How does Bundler bundle?

September 24th 2011 — Comments and Reactions

Every time you start a new Ruby project, probably one of the first things you do is write a Gemfile and then run bundle install. Bundler has truly made all of our lives much easier... we know it will install the proper version of all the gems we need. But how does it actually work? This week I decided to take a closer look at the Bundler code itself to find out. How does it know which gems to install? How does it guarantee each gem’s dependencies will be satisfied? How do I get just the right “bundle” my app needs?

Today I’m going to explain how Bundler’s “resolver” algorithm works using a series of conceptual diagrams. This is the code that determines exactly which set of gems to install on your laptop or server... i.e. what your “bundle” should be.

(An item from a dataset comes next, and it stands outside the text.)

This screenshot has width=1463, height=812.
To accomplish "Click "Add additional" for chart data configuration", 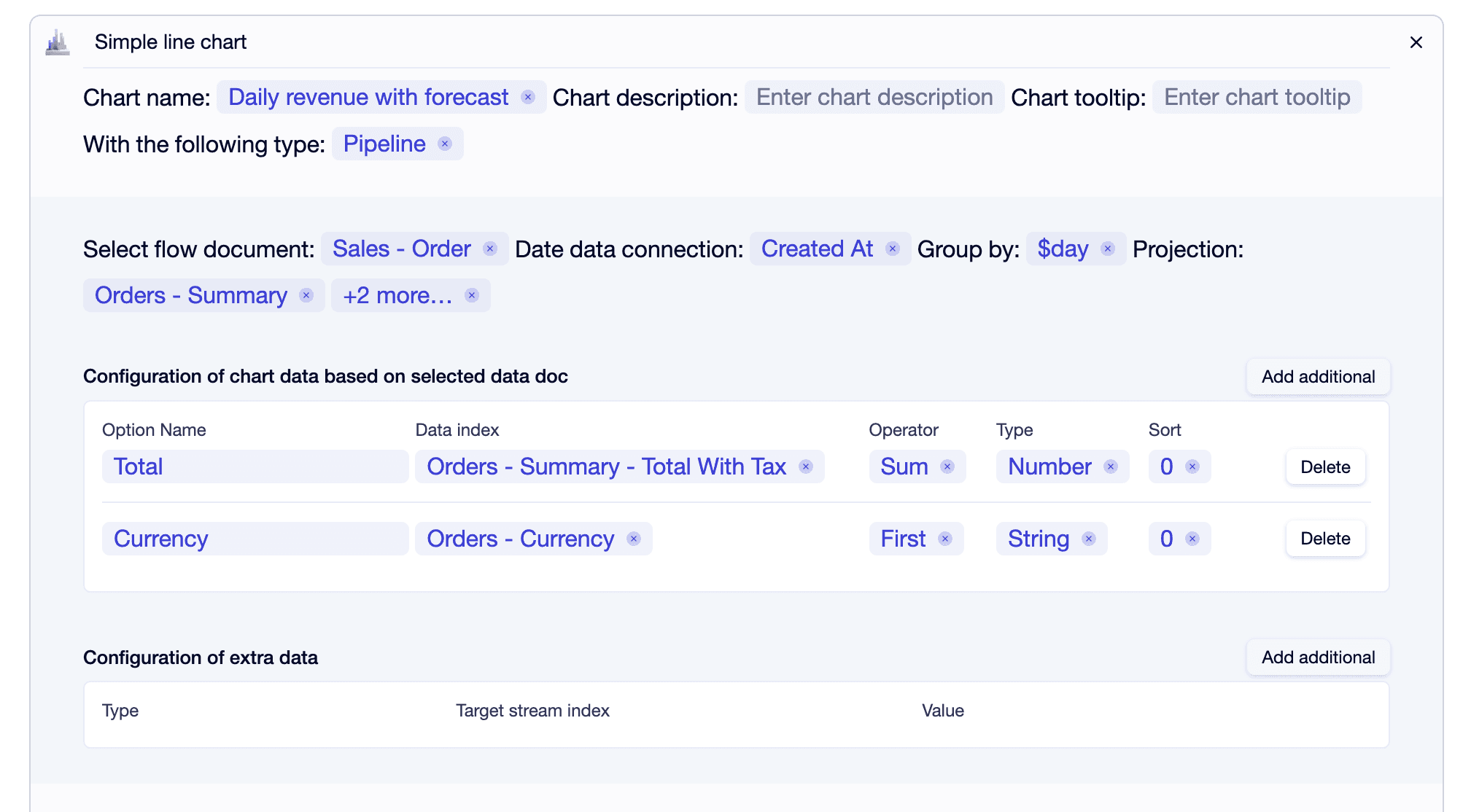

Running Bundler with DEBUG_RESOLVER=1

To keep things simple, let’s suppose I have this small Gemfile in my Ruby app:

source 'http://rubygems.org'
gem 'uglifier'

I chose uglifier as an example not only because of its cool name, but also because it has a fairly simple set of dependencies, which will make it easier to follow how Bundler’s resolver code is working. Now instead of just running bundle install as usual, let’s first set an environment variable that will cause Bundler’s resolver code to write out some debugging information as it runs:

$ export DEBUG_RESOLVER=1
$ bundle install 2> output.txt
Fetching source index for http://rubygems.org/
Using multi_json (1.0.3) 
Using execjs (1.2.8) 
Using uglifier (1.0.3) 
Using bundler (1.0.18) 
Your bundle is complete! Use `bundle show [gemname]` to see where a bundled gem is installed.

If you run this you should now have a text file called “output.txt” which will contain some information about how Bundler resolved the gem dependencies.

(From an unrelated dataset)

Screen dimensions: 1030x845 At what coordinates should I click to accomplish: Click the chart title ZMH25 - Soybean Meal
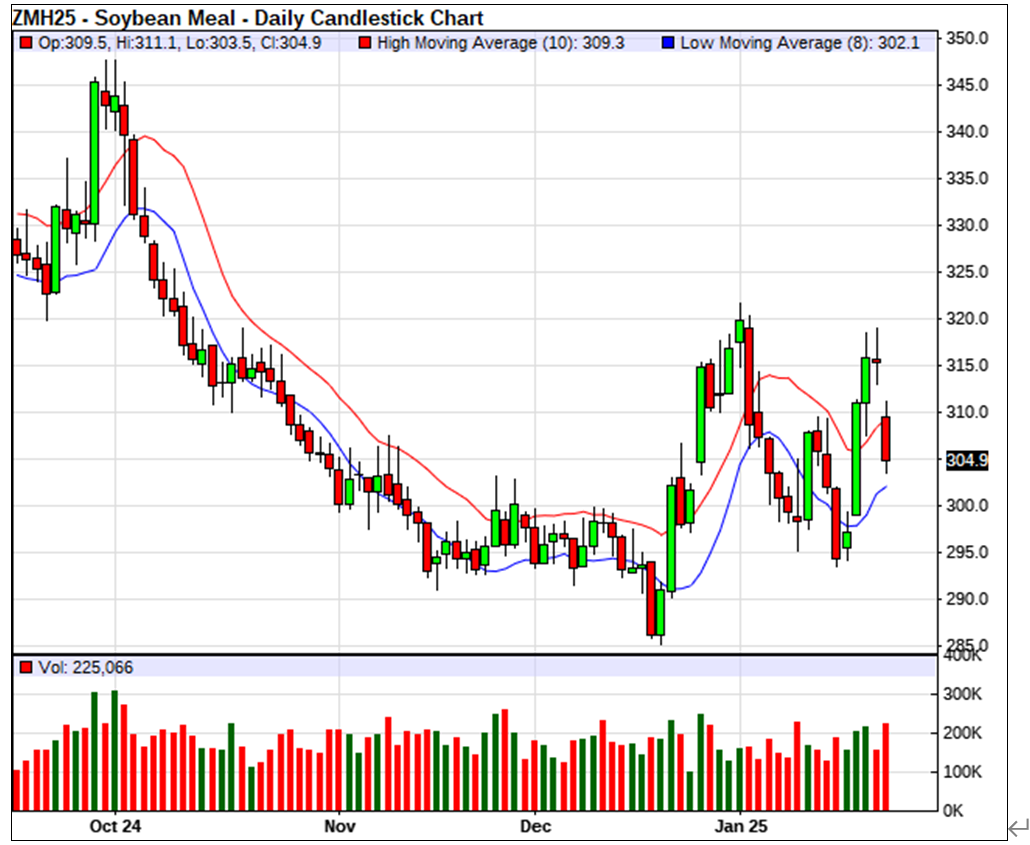click(x=247, y=18)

Visualizing Bundler’s resolver algorithm using GraphViz

To make this debug text file easier to understand, I decided to write some Ruby code to parse it and then use GraphViz to output a graphical representation of the information there. As I discussed last week, GraphViz is the library that Bundler uses to implement the bundle viz command, which displays a graphical chart showing your gem dependencies.

Now let’s take a look at how Bundler’s resolver code actually works. We’ll start the process with two lists:

step 1

On the left are the gems activated so far, which is an empty list at first. This will eventually be the return value of the resolver algorithm. On the right are the requirements from the Gemfile, which in my simple example is just the single uglifier gem.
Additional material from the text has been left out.